He started his own business during his senior year at Colorado College, at the ripe old age of 21. His success is evident 20 years later, and Buck Blessing stops to count his blessings.
He was a finalist for Ernst & Young’s 1996 Entrepreneur of the Year Award, the 1992 Colorado Springs Chamber of Commerce Small Business Person of the Year, and one of Colorado Business Magazine’s Colorado Climbers, which recognized 40 New Leaders 40 and Under.
Now 41, the CEO of Griffis/Blessing Inc., a local real estate services firm, said he feels like he is “one of the most fortunate people around.”
But don’t tell him he’s won another award.
“For one thing, it makes me feel old,” Blessing said of winning this year’s Metro Business Leader of the Year award in CSBJ’s the Best in Springs Business survey.
Then he backpedals, charmingly, probably fearing he sounds ungrateful. “But the thought that went through my head [is that] there are so many great business leaders in Colorado Springs. I’m really surprised that I’m the one who got this award.”
Accountant Marvin Strait isn’t surprised at all.
“He knows what leadership is about. Leadership is not doing it for yourself, but being able to provide a passion and a vision for other people to be part of the team.”
Strait, who has worked with Blessing on the boards of several not-for-profit corporations, is working with him again on the capital campaign for the Colorado Springs Fine Arts Center.
“Buck’s great. He’s very bright and catches on quick.”
A history major at Colorado College, Blessing considered architecture, construction and marketing among his future professions. Now he does all three as chief executive officer of Griffis/Blessing, which provides comprehensive real estate asset management services to its clients, and manages approximately 3,900 apartment units in Colorado Springs, Denver and Pueblo.
What is a typical work day in the life of Buck Blessing?
“I probably don’t have typical days.”
Blessing spends his time in three main areas-working on a strategic vision for the company, meeting with investors (raising capital) and meeting with his senior team members to decide which investments to pursue.
“Meetings just stack on behind the other, from the moment I get in to the moment I leave, just meetings.”

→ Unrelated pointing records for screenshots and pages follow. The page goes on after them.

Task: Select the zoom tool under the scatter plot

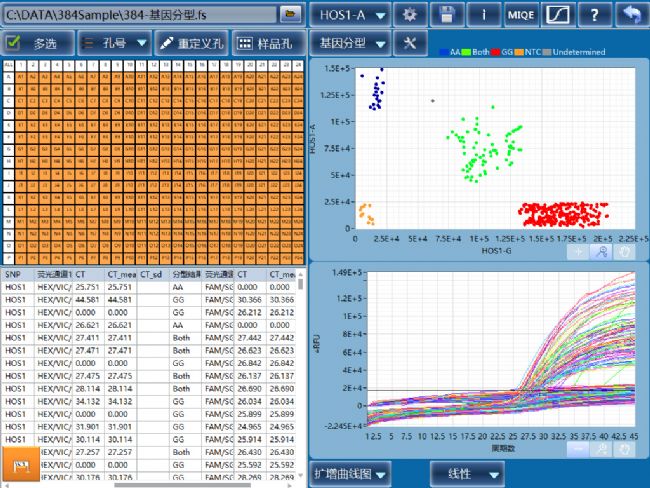Action: [602, 252]
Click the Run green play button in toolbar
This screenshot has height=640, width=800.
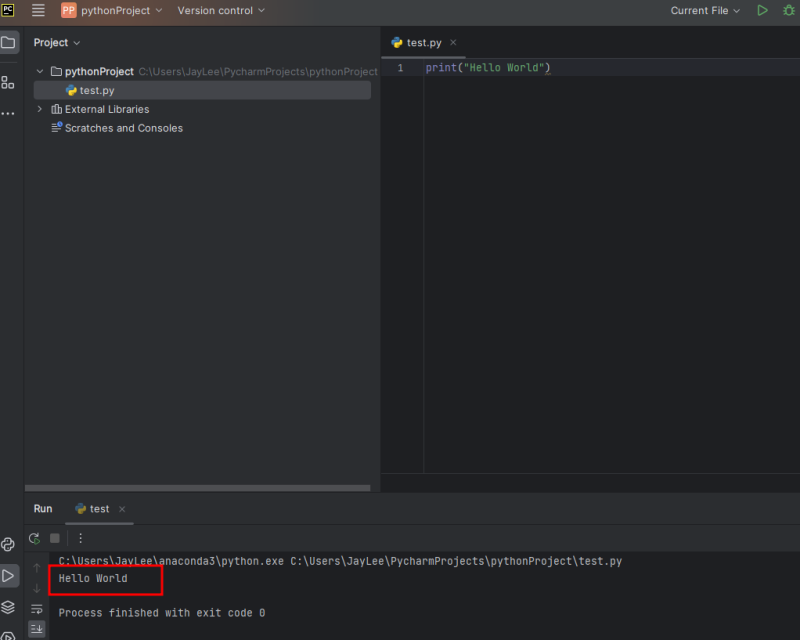click(x=762, y=10)
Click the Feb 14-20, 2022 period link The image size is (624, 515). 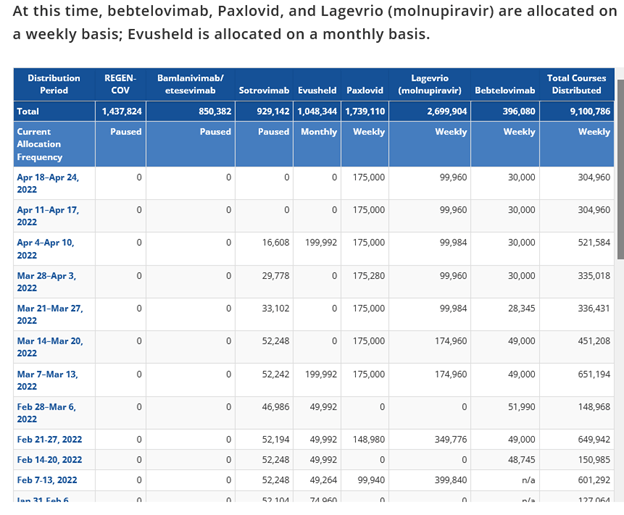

Blessing, calling from vacation on his ranch, said he gets five or six hours of sleep a night. Which is more than enough, his tone of voice implies.
“I exemplify the typical work-hard/play-hard [ethic]. I take a lot of short vacations, but when I’m here, I’m working pretty hard. And it’s not all that unusual for me to send a voicemail or e-mail in the middle of the night.”
Blessing has two daughters, 13-year-old Estelle and 12-year-old Phoebe, who has decided to change the spelling of her name to Fibi, to her father’s chagrin. He was born in Cincinnati, and grew up outside of Princeton, N.J. Since 1981, he has called Colorado Springs home.
The quick-thinking, fast-talking Blessing says his company’s success is due to the people he brings on board.
“[Chief Financial Officer] Gary Winegar really exemplifies what kind of employees we have-ultimate professionals. Total integrity. Very involved in the community.”
What do people like about working for Blessing?
“Probably that I don’t meddle a lot. I leave them alone. I give them a lot of latitude to do their jobs. I think they feel empowered to make decisions on their own.”
That philosophy is seconded by Michael Hannigan, executive director of the Pikes Peak Community Foundation, on which Blessing is a volunteer board member.
“I think he values the role of the people who he works with. He tries to hire really good people, and let them do really great things,” Hannigan said. “If you have great people, you get out of their way and let them do what it is you want them to do. The ability to tune into people is a valuable skill.”
Hannigan, a fellow Colorado College alum, has known Blessing for nearly 20 years.
“Buck is a great guy. He’s an entrepreneur from the word go. He understands how to bring an idea into reality, make it fly.”